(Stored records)
>>>
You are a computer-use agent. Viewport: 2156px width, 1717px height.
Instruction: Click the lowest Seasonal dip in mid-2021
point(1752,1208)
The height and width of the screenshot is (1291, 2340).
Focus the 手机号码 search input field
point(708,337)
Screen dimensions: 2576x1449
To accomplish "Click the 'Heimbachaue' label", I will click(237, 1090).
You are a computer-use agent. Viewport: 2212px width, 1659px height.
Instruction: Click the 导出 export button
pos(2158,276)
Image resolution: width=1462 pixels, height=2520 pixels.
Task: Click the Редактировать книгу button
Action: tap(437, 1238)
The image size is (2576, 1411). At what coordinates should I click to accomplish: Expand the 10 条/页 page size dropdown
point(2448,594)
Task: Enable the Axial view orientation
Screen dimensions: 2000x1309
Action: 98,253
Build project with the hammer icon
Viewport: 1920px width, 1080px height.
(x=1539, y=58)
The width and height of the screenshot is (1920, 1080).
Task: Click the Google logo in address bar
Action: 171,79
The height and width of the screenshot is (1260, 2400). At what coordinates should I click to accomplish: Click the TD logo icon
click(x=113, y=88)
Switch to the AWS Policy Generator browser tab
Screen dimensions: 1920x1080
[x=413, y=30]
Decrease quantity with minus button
<<<
Output all of the data again. Match it exactly.

You are a computer-use agent. Viewport: 2156px width, 1717px height.
Instruction: Click the lowest Seasonal dip in mid-2021
point(1752,1208)
The height and width of the screenshot is (1291, 2340).
Focus the 手机号码 search input field
point(708,337)
Screen dimensions: 2576x1449
To accomplish "Click the 'Heimbachaue' label", I will click(237, 1090).
You are a computer-use agent. Viewport: 2212px width, 1659px height.
Instruction: Click the 导出 export button
pos(2158,276)
Image resolution: width=1462 pixels, height=2520 pixels.
Task: Click the Редактировать книгу button
Action: tap(437, 1238)
The image size is (2576, 1411). At what coordinates should I click to accomplish: Expand the 10 条/页 page size dropdown
point(2448,594)
Task: Enable the Axial view orientation
Screen dimensions: 2000x1309
Action: 98,253
Build project with the hammer icon
Viewport: 1920px width, 1080px height.
(x=1539, y=58)
The width and height of the screenshot is (1920, 1080).
Task: Click the Google logo in address bar
Action: 171,79
The height and width of the screenshot is (1260, 2400). At what coordinates should I click to accomplish: Click the TD logo icon
click(x=113, y=88)
Switch to the AWS Policy Generator browser tab
Screen dimensions: 1920x1080
[x=413, y=30]
Decrease quantity with minus button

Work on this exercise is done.